[Entries on where items appear]

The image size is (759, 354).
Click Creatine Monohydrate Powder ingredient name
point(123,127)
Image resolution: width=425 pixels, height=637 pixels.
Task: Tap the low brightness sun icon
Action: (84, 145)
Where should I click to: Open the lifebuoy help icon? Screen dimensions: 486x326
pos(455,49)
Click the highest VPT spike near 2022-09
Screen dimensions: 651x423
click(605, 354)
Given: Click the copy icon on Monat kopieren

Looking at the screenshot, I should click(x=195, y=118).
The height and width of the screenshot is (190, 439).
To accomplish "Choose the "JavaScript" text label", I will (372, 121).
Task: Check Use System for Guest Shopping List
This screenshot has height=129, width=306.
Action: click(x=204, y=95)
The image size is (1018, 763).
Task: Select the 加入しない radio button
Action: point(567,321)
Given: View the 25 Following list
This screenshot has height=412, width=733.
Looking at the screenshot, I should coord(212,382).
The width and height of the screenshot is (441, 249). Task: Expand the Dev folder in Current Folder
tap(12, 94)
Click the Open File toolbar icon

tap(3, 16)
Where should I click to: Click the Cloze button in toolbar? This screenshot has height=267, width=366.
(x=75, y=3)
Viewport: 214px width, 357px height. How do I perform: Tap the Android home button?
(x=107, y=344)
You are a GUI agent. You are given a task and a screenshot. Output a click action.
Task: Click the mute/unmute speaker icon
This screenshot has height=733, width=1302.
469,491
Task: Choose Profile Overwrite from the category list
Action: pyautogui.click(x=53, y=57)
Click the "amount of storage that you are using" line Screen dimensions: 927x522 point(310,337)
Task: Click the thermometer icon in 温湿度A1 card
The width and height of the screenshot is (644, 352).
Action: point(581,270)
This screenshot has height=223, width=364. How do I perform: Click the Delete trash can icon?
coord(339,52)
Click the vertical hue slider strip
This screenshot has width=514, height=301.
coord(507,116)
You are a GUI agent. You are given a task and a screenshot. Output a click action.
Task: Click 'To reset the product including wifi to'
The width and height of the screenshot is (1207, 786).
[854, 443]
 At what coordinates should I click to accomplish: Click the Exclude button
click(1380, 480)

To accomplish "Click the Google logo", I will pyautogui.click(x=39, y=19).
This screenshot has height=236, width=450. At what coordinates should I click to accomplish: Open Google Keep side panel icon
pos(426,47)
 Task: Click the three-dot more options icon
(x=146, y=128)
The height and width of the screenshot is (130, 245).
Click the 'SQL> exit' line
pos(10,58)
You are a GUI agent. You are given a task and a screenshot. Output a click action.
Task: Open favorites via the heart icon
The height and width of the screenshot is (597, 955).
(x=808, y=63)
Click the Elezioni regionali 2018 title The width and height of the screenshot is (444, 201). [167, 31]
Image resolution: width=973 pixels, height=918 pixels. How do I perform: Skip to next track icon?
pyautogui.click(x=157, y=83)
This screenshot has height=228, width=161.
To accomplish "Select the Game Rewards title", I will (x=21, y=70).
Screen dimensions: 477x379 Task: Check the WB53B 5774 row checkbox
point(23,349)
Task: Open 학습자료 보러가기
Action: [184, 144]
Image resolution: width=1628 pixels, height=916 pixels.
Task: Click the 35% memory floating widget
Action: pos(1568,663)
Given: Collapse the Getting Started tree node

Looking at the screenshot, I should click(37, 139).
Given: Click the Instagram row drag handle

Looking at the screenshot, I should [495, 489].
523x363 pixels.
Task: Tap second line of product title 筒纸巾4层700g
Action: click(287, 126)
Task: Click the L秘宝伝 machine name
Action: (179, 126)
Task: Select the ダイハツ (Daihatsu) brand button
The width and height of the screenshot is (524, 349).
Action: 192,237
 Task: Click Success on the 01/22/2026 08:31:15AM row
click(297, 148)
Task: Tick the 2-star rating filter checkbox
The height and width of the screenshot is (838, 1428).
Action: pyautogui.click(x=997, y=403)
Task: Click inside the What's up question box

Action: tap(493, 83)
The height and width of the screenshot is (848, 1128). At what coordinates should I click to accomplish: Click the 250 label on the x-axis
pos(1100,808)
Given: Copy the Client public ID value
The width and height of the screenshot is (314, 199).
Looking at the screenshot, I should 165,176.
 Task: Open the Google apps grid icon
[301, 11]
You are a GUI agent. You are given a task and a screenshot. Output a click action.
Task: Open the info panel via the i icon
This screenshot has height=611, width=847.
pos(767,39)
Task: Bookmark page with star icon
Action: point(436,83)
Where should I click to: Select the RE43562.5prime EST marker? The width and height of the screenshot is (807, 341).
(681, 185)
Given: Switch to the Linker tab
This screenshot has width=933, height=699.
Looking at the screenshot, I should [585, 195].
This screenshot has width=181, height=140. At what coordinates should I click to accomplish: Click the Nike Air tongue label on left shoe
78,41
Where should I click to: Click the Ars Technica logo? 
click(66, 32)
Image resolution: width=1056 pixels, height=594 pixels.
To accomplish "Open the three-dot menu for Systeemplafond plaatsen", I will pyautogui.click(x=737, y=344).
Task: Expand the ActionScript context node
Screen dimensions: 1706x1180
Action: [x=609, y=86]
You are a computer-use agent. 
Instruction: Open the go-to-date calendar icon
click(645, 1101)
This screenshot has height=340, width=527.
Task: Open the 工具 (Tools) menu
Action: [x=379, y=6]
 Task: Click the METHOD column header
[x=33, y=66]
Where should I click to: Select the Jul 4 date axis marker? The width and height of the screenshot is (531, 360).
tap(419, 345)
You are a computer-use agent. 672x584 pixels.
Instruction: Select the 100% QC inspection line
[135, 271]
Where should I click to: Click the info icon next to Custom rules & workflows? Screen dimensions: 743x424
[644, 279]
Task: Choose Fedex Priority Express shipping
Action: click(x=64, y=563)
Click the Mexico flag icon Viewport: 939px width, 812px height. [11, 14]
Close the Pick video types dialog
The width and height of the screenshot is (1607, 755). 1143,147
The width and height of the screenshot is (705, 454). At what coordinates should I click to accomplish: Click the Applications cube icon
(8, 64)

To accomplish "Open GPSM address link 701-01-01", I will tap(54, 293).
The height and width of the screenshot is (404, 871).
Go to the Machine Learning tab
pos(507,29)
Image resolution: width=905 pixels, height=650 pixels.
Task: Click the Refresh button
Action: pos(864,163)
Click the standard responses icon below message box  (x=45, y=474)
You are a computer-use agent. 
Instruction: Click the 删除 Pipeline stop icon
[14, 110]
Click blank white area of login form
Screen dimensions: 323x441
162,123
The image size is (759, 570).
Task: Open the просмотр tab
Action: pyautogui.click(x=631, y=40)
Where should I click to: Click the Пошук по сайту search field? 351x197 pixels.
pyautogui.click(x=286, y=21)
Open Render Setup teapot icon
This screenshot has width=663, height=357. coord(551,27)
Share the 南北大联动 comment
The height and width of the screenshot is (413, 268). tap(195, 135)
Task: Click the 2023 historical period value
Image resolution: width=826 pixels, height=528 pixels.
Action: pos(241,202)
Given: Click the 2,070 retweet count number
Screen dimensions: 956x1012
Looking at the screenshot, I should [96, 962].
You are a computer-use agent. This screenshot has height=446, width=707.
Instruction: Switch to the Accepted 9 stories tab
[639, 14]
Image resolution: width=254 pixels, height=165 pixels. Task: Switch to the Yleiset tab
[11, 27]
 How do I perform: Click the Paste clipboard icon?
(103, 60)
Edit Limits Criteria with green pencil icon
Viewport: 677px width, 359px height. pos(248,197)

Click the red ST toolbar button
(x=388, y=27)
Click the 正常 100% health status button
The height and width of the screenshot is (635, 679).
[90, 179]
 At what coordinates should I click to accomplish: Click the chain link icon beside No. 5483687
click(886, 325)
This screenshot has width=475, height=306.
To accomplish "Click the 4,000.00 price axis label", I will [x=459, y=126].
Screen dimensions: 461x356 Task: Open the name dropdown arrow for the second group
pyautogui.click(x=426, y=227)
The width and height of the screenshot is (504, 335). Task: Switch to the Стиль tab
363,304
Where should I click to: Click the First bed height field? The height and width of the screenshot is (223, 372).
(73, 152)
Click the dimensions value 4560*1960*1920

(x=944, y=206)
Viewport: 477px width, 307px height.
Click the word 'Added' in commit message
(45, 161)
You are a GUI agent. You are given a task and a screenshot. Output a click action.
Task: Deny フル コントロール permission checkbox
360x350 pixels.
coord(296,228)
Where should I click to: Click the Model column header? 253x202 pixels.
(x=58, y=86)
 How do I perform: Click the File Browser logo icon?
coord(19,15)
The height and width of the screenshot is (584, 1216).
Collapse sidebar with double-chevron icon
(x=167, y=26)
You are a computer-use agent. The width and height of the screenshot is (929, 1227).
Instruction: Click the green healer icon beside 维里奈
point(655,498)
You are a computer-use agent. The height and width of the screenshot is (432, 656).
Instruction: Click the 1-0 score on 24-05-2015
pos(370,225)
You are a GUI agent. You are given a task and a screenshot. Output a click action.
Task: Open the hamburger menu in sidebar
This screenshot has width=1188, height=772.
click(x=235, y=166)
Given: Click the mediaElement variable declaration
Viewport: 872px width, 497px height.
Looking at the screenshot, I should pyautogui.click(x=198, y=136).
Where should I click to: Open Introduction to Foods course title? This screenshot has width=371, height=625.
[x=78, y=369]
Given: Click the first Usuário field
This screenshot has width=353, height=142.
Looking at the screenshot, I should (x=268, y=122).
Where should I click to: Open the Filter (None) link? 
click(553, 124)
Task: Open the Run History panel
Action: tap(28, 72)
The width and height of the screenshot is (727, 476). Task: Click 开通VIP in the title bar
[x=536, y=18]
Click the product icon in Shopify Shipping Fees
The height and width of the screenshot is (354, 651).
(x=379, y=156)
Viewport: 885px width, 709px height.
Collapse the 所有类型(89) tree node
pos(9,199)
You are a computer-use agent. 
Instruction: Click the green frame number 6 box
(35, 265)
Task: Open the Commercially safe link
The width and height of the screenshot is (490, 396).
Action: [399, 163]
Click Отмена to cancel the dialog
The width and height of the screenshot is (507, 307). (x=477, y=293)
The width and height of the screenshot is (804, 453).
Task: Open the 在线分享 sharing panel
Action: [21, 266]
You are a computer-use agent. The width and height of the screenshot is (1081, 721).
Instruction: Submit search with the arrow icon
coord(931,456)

- **What is needed**: Copy out the data word for word, beginning at the line containing "Task: Tick the 2-star rating filter checkbox" and going on through the line containing "Looking at the screenshot, I should [585, 195].".

- **Written response**:
Task: Tick the 2-star rating filter checkbox
The height and width of the screenshot is (838, 1428).
Action: pyautogui.click(x=997, y=403)
Task: Click inside the What's up question box

Action: tap(493, 83)
The height and width of the screenshot is (848, 1128). At what coordinates should I click to accomplish: Click the 250 label on the x-axis
pos(1100,808)
Given: Copy the Client public ID value
The width and height of the screenshot is (314, 199).
Looking at the screenshot, I should 165,176.
 Task: Open the Google apps grid icon
[301, 11]
You are a GUI agent. You are given a task and a screenshot. Output a click action.
Task: Open the info panel via the i icon
This screenshot has height=611, width=847.
pos(767,39)
Task: Bookmark page with star icon
Action: point(436,83)
Where should I click to: Select the RE43562.5prime EST marker? The width and height of the screenshot is (807, 341).
(681, 185)
Given: Switch to the Linker tab
This screenshot has width=933, height=699.
Looking at the screenshot, I should [585, 195].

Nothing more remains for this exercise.